After this year I decided that this was something I wanted to continue doing this work and that is how Orphanage Projects was thought up, though it would be a little while longer before I nailed down that name. In the past couple of years I have often been announced (without my prompting) as an institutional childcare expert or as an expert in working with children with complex special needs, when holding a training or seminar.

Over the past (almost) 12 years I have visited and spend time in dozens of childcare institutions, spread over five countries on three continents. Through those experiences I have become aware – probably slightly ahead of the global consciousness that is currently spreading about the issue, but not by much – of many very serious downsides to institutional childcare. Not only have I personally witnessed that tragic reality of the voluntourism and orphanage industry, where children are ripped away from their families and placed in institutions just to be able to coax the money out of the pockets of rich foreigners. I have also had the unfortunate privilege of witnessing the permanent damage done to the brain development of even children who spent a just a few years in relatively very well-run children’s homes with very low child-to-caregiver ratios, with serious repercussions even after they were adopted.

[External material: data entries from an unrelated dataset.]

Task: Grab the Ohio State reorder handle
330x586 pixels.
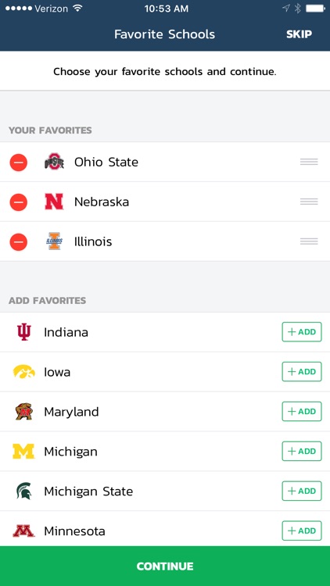Action: tap(309, 162)
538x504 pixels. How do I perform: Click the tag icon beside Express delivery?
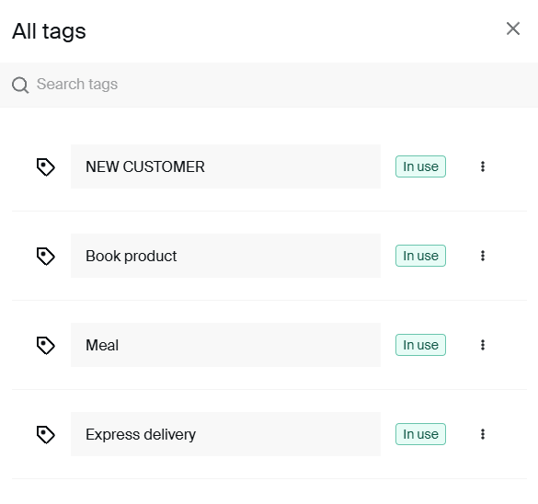click(46, 434)
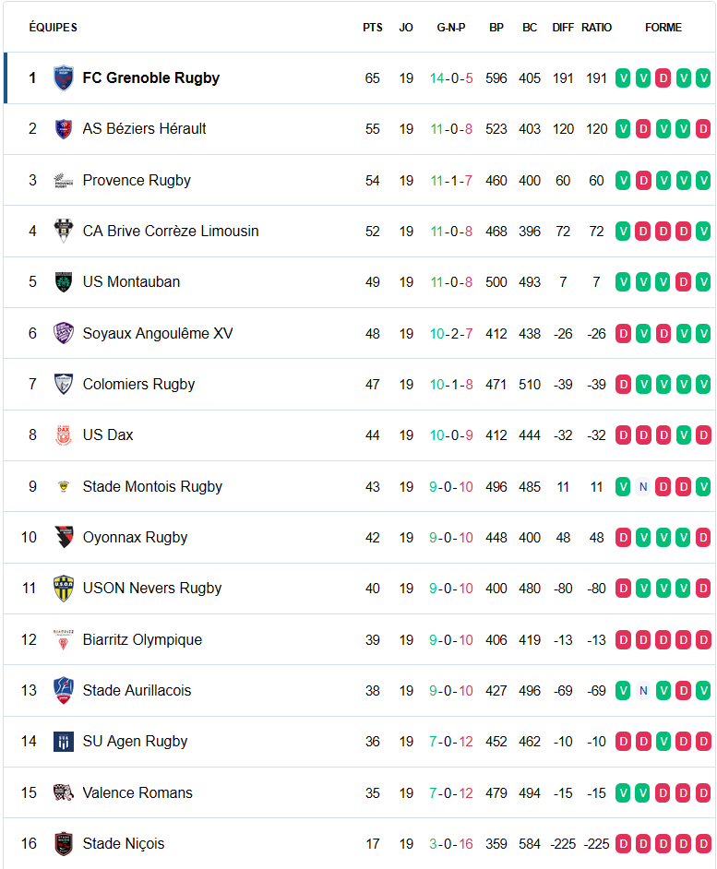Screen dimensions: 717x869
Task: Click the USON Nevers Rugby yellow-blue crest
Action: (64, 588)
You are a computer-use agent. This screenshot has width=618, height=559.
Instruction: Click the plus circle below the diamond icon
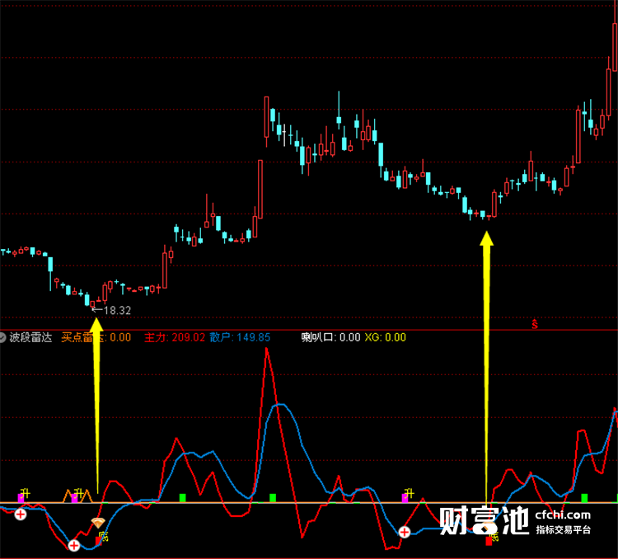(73, 546)
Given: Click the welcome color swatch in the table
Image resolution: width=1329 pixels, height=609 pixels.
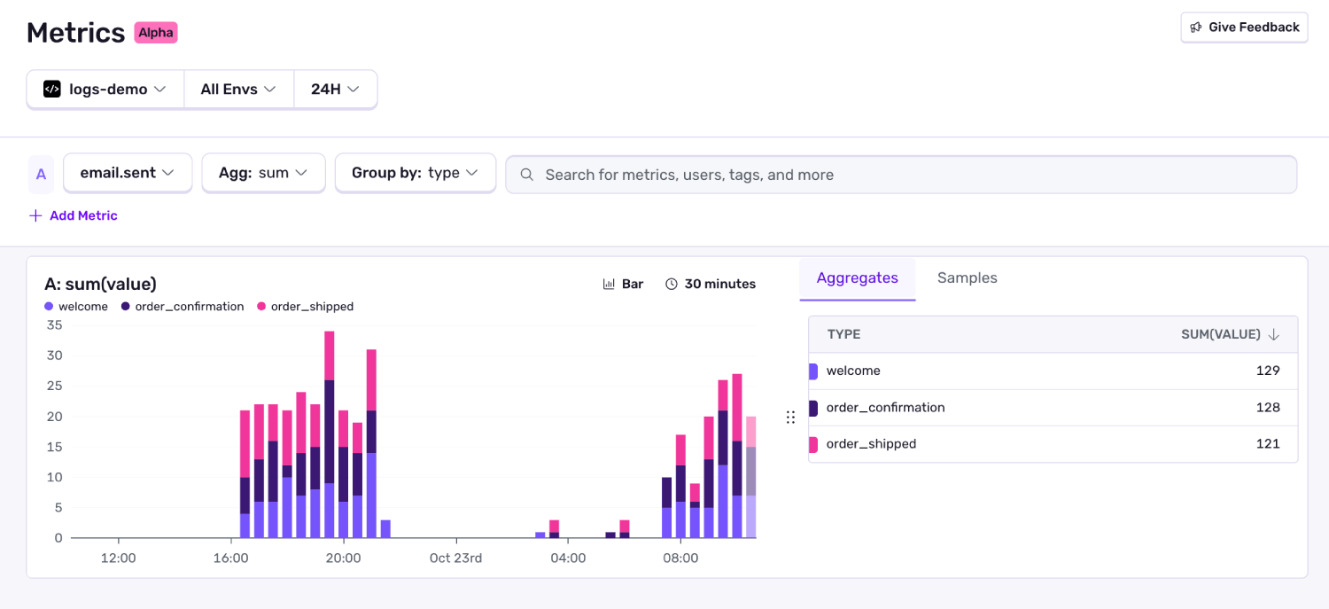Looking at the screenshot, I should coord(812,371).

The combination of all these things has made me look more and more towards the side of moving towards deinstitutionalisation, also nudging the institutions that I was working with in that direction, for the past 2-3 years.  It has led to the writing of ‘How to Help, not Harm’, a book that you can find on the ‘Publications’ page. And to the start of a major research project with the working title of ‘world list’ through which I have been gathering information about the alternative care situation and related subjects for all countries in the world. I am hoping to write and bring out the report coming out of that data before the end of this year.

So, in short, that is how I got here. Seeing childcare institutionalisation for what it is and looking for ways to more effectively help the children who currently live in institutions and those who are at risk of ending up in one, have recently led me to decide to fold Orphanage Projects and to start Why Family-Based Solution. In the hope of being able to continue to make a difference in the lives of the children, and hopefully in a more effective way.